Identification of TS structures by a combination of high pressure kinetics and MD volume calculations

In order to use transition state theory (TST) to describe the kinetics of conformational changes in large macromolecules, such as proteins, the transition state (TS) for the process must be well defined. However, the extremely long timescales and high dimensionality of such processes make identification of the TS difficult using traditional molecular dynamics (MD) techniques. We propose to identify TS structures using their volumetric properties.

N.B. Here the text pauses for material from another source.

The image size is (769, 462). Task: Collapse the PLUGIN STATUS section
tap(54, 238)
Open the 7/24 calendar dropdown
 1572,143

The effect of pressure on reaction rates is traditionally expressed in terms of logarithmic pressure derivatives, known as activation volumes. According to TST, activation volumes can be identified as the difference in volume between the TS and reactant species: -RT($\partial $lnk/$\partial $P)$_{T}=\Delta $V$^{\ne }=$V$^{\ne }$-V$_{R}$. Recently, a method was developed\footnote{H. Wiebe et al, J. Phys. Chem. C, 2012, 116, 2240--2245; J. Spooner et al, Phys. Chem. Chem. Phys., 2012, 14, 2264-2277.} which uses MD simulations for calculation of accurate theoretical volumes of activation. MD volumes can also be calculated for any transient structure along reaction coordinate, y, to produce theoretical volume profiles $\Delta $V$_{MD}$(y). If the position y$^{\ne }$ of the TS along the reaction coordinate is unknown, it can be found by locating $\Delta $V$^{\ne }$ on the MD-generated volume profile: $\Delta $V$_{MD}$(y$^{\ne })=\Delta $V$^{\ne }$. In this work we present a successful test of our methodology for two model systems: isomerization in a bistable diatomic and conformational changes in a long chain with strongly interacting termini.